Anyway, I was very much enchanted with this book. My particular and forever favorite story is "The Nutcracker Coup" by Janet Kagan. No wonder it won the 1993 Hugo Award. It's a truly powerful indictment against prejudice wherever it is to be found, and the way such intolerance is turned back on the 'bad guys' is really choice! I wish she'd write more. My next fave was "The Bedlam Inn" by Madeleine Robins, because it could as easily have been in a Regency collection as this one. A perfect Christmas tale!
If you think that fantasy is all outer space or off-the-wall type stories, then this book is a good way to disprove that theory. There were really all kinds of variety present here: historical, mystery, even a touch of romance. "Death in the Christmas Hour" by James Powell is another winner in my book, as is Nina Kiriki Hoffman's "LaZelle Family Christmas". Well, but then, they must all be good stories, considering they're to be found in this highly regarded collection. I certainly read them all, but to be sure, some of them I did enjoy more than others. There was nothing in any of them to turn me off the idea of fantasy as a genre, that's for sure. I've happily recommended this book to many readers, and will continue to do so.

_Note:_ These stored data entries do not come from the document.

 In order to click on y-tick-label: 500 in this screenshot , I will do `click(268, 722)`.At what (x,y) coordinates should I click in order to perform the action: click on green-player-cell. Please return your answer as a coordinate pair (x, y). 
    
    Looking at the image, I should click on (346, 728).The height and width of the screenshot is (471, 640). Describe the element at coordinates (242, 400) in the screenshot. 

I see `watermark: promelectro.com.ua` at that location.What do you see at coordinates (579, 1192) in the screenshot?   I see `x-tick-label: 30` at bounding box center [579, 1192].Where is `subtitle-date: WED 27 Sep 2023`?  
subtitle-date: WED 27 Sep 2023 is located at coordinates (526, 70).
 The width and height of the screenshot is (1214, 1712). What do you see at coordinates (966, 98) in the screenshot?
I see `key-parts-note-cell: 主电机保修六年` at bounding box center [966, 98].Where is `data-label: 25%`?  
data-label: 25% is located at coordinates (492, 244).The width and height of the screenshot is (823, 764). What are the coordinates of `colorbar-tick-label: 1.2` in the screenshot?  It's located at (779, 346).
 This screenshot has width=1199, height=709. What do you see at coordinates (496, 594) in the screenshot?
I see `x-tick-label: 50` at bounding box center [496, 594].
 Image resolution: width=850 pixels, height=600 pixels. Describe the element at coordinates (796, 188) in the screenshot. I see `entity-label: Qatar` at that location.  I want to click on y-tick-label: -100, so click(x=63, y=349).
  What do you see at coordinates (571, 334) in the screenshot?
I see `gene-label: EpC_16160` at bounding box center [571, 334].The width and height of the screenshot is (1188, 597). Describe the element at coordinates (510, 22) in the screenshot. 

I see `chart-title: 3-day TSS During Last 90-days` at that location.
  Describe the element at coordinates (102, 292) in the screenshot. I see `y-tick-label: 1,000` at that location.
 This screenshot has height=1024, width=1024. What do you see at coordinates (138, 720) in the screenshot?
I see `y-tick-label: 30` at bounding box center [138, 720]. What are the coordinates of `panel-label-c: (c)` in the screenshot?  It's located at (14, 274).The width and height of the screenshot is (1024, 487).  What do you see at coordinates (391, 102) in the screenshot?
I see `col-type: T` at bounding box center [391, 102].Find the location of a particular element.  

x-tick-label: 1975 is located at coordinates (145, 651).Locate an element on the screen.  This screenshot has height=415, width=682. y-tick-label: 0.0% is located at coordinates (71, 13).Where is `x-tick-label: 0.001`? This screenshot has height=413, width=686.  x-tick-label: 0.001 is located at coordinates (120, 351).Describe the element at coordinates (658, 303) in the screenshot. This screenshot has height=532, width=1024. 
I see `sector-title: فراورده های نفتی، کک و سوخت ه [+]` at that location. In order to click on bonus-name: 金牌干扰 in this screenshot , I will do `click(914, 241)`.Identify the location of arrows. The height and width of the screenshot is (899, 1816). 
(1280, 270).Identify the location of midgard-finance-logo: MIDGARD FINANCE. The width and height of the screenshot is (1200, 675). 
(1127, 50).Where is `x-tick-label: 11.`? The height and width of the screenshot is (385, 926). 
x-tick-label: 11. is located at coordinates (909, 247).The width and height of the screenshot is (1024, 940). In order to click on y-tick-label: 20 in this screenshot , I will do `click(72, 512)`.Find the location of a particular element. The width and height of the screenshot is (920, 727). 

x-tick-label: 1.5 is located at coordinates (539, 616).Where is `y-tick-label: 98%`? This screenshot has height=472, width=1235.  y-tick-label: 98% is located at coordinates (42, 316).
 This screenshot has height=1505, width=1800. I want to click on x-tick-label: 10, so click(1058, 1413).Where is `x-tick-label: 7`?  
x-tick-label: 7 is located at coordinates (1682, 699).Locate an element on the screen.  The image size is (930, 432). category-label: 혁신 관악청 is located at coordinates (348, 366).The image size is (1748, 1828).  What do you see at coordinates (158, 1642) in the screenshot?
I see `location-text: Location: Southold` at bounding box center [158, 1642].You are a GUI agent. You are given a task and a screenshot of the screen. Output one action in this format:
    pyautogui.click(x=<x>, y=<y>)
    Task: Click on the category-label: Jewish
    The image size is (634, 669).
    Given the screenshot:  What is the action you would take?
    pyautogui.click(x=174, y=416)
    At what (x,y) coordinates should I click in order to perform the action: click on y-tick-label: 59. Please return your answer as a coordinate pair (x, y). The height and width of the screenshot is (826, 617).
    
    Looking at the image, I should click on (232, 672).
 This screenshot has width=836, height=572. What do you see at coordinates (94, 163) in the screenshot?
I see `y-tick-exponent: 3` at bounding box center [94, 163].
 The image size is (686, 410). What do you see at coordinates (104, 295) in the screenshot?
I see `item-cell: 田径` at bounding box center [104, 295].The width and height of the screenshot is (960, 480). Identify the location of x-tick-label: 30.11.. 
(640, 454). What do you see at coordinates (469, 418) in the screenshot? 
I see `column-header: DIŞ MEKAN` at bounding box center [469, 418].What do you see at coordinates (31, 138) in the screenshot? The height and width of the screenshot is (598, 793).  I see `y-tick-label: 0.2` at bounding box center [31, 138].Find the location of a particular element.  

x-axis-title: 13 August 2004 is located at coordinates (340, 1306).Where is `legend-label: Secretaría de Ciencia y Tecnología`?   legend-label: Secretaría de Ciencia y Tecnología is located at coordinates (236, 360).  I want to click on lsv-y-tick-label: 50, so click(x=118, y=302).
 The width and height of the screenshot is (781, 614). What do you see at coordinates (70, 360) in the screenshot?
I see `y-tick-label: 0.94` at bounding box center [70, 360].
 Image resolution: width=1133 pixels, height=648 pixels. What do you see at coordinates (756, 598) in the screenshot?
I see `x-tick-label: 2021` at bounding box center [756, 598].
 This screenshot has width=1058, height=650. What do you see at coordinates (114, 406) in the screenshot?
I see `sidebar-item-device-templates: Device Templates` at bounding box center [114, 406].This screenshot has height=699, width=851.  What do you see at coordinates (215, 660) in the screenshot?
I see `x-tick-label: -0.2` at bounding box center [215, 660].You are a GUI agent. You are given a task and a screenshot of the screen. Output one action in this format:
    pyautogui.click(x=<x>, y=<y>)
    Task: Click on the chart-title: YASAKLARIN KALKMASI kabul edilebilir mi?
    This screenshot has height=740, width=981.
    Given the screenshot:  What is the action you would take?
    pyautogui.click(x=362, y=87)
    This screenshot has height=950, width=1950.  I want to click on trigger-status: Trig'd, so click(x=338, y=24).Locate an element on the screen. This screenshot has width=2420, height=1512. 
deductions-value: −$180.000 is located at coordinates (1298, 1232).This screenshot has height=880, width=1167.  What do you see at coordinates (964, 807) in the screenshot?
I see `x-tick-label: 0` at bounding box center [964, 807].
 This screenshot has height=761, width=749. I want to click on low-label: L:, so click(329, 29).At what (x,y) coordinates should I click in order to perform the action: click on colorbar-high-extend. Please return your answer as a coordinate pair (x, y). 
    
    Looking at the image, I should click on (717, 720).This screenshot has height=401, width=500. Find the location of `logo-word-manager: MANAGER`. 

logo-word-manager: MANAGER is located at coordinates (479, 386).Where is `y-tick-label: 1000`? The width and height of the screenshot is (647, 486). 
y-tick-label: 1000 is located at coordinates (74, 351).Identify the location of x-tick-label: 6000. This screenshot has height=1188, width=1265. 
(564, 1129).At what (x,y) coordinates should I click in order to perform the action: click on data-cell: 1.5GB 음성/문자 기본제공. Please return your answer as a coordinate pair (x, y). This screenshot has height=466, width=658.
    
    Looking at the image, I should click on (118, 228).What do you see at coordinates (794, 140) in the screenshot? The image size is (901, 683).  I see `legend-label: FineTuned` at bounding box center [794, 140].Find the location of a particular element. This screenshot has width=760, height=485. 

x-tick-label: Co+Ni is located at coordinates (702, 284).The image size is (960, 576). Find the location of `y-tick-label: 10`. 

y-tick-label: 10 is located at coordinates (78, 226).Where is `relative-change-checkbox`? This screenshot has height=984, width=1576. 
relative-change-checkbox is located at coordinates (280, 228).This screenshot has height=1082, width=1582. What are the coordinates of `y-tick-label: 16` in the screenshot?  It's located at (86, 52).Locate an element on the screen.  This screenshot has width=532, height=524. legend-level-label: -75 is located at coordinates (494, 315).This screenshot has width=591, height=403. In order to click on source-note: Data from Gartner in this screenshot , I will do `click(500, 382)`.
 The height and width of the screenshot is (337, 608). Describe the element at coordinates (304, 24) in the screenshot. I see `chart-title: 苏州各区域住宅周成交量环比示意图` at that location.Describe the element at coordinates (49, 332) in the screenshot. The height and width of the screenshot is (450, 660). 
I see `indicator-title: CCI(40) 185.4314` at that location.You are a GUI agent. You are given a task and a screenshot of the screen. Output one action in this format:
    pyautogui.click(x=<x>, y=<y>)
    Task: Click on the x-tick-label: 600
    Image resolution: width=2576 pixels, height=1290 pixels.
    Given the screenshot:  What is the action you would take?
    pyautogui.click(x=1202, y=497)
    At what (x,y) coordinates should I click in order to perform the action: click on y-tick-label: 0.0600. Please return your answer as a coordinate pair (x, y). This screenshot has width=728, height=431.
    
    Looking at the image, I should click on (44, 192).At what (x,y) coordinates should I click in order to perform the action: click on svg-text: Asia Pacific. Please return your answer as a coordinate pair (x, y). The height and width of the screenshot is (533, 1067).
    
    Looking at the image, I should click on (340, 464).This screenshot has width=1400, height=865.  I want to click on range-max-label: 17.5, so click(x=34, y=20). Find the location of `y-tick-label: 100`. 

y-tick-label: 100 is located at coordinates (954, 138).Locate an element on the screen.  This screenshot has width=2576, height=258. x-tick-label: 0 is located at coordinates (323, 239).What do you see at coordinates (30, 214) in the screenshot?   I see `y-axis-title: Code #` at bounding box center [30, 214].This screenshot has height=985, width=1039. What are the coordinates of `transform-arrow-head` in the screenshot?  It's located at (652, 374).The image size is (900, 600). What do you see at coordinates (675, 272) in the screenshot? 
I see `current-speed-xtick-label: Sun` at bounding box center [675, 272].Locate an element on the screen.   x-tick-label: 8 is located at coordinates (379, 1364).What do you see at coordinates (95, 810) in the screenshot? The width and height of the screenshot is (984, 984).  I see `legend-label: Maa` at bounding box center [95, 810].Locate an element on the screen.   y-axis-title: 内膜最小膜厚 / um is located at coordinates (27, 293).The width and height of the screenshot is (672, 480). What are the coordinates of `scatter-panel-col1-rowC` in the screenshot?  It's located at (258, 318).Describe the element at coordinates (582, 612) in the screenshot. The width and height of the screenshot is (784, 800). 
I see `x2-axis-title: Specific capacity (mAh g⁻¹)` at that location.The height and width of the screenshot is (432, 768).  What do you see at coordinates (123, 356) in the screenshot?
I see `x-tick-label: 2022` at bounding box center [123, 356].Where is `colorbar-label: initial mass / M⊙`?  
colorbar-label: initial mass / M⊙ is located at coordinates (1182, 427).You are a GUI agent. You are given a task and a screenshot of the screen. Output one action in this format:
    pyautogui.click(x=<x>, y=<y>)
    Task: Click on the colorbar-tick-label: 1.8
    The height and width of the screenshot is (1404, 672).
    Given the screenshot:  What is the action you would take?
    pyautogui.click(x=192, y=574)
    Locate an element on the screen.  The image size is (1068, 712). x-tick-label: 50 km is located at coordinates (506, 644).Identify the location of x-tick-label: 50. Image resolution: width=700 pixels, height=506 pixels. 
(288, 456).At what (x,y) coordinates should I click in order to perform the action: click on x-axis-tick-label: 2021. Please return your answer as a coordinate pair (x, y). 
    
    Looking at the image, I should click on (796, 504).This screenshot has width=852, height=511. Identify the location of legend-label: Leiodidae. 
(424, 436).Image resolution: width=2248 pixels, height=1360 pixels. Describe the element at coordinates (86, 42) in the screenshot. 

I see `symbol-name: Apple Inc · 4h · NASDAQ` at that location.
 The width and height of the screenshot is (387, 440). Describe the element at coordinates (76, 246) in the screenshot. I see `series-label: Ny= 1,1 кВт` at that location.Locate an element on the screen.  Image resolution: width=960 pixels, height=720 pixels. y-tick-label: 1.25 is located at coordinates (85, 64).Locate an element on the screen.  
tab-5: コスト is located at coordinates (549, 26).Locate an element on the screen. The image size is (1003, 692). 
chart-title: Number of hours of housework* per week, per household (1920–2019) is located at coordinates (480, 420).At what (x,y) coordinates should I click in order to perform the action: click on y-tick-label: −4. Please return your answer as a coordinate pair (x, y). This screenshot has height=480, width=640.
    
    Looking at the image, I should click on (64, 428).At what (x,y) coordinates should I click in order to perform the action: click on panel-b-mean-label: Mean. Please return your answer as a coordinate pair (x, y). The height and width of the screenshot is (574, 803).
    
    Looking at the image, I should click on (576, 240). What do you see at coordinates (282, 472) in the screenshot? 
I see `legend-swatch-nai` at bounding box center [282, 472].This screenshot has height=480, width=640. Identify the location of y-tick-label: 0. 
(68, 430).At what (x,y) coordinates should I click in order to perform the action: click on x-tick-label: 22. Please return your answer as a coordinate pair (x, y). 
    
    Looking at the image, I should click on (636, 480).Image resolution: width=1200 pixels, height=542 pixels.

Don't expect every story to really be so magical. Many of them start out with an interesting premise, but then don't pay off. But the best ones include D. Westlake's "Nackles" about a boogey-man Santa; another tale in which animals speak (English ?) on Xmas Day; G. van Gelder's "Tenth Reindeer", James P. Hogan's "Merry Gravmas"; a tale by David Morrell which combines Santa with Old Man Time (from New Year's); a story of a little girl helping out as one of Santa's elves; and "The Santa Clause" (which has nothing to do with the movie).
The worst stories are the ones about family life. They're dull and boring and go nowhere. Nothing but baby-boomer neuroses. Even a story by Nieto could've been good; it started out fine, but the ending just wasn't satisfactory. As for the H. Ellison story--well, he's done less confusing material. Ignore the ones with the experimental writing.
Still, this collection can get you into the Xmas mood. It makes a nice stocking stuffer.